** Begin **

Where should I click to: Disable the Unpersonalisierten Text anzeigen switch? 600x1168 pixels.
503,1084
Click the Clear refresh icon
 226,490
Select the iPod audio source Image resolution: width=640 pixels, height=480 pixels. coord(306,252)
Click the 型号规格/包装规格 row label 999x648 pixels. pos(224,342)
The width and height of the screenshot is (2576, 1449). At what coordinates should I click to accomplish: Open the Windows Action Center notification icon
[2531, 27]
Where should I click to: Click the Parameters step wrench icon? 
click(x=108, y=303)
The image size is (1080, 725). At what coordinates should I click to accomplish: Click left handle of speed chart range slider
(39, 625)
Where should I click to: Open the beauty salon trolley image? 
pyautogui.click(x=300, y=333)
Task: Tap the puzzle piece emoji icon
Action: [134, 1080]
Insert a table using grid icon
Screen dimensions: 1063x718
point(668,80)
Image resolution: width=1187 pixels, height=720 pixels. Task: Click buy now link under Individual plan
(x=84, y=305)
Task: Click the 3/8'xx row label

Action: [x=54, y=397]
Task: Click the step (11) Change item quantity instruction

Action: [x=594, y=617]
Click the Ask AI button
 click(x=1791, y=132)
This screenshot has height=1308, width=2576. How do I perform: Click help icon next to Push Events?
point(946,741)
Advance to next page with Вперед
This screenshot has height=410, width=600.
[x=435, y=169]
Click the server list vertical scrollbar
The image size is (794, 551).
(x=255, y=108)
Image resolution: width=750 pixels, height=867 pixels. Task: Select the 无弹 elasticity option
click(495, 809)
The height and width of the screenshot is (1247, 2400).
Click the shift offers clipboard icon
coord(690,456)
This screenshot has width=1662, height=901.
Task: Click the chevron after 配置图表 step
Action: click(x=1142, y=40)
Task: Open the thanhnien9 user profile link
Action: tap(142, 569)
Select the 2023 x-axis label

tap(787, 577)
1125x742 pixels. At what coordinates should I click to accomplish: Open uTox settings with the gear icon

** End **

- [STATED TASK]:
Update the items above by changing every "Where should I click to" to "Which spot should I tap to" and leaving everything else the same.

- [RESPONSE TO THE TASK]:
Which spot should I tap to: Disable the Unpersonalisierten Text anzeigen switch? 600x1168 pixels.
503,1084
Click the Clear refresh icon
 226,490
Select the iPod audio source Image resolution: width=640 pixels, height=480 pixels. coord(306,252)
Click the 型号规格/包装规格 row label 999x648 pixels. pos(224,342)
The width and height of the screenshot is (2576, 1449). At what coordinates should I click to accomplish: Open the Windows Action Center notification icon
[2531, 27]
Which spot should I tap to: Click the Parameters step wrench icon? 
click(x=108, y=303)
The image size is (1080, 725). At what coordinates should I click to accomplish: Click left handle of speed chart range slider
(39, 625)
Which spot should I tap to: Open the beauty salon trolley image? 
pyautogui.click(x=300, y=333)
Task: Tap the puzzle piece emoji icon
Action: [134, 1080]
Insert a table using grid icon
Screen dimensions: 1063x718
point(668,80)
Image resolution: width=1187 pixels, height=720 pixels. Task: Click buy now link under Individual plan
(x=84, y=305)
Task: Click the 3/8'xx row label

Action: [x=54, y=397]
Task: Click the step (11) Change item quantity instruction

Action: [x=594, y=617]
Click the Ask AI button
 click(x=1791, y=132)
This screenshot has height=1308, width=2576. How do I perform: Click help icon next to Push Events?
point(946,741)
Advance to next page with Вперед
This screenshot has height=410, width=600.
[x=435, y=169]
Click the server list vertical scrollbar
The image size is (794, 551).
(x=255, y=108)
Image resolution: width=750 pixels, height=867 pixels. Task: Select the 无弹 elasticity option
click(495, 809)
The height and width of the screenshot is (1247, 2400).
Click the shift offers clipboard icon
coord(690,456)
This screenshot has width=1662, height=901.
Task: Click the chevron after 配置图表 step
Action: click(x=1142, y=40)
Task: Open the thanhnien9 user profile link
Action: tap(142, 569)
Select the 2023 x-axis label

tap(787, 577)
1125x742 pixels. At what coordinates should I click to accomplish: Open uTox settings with the gear icon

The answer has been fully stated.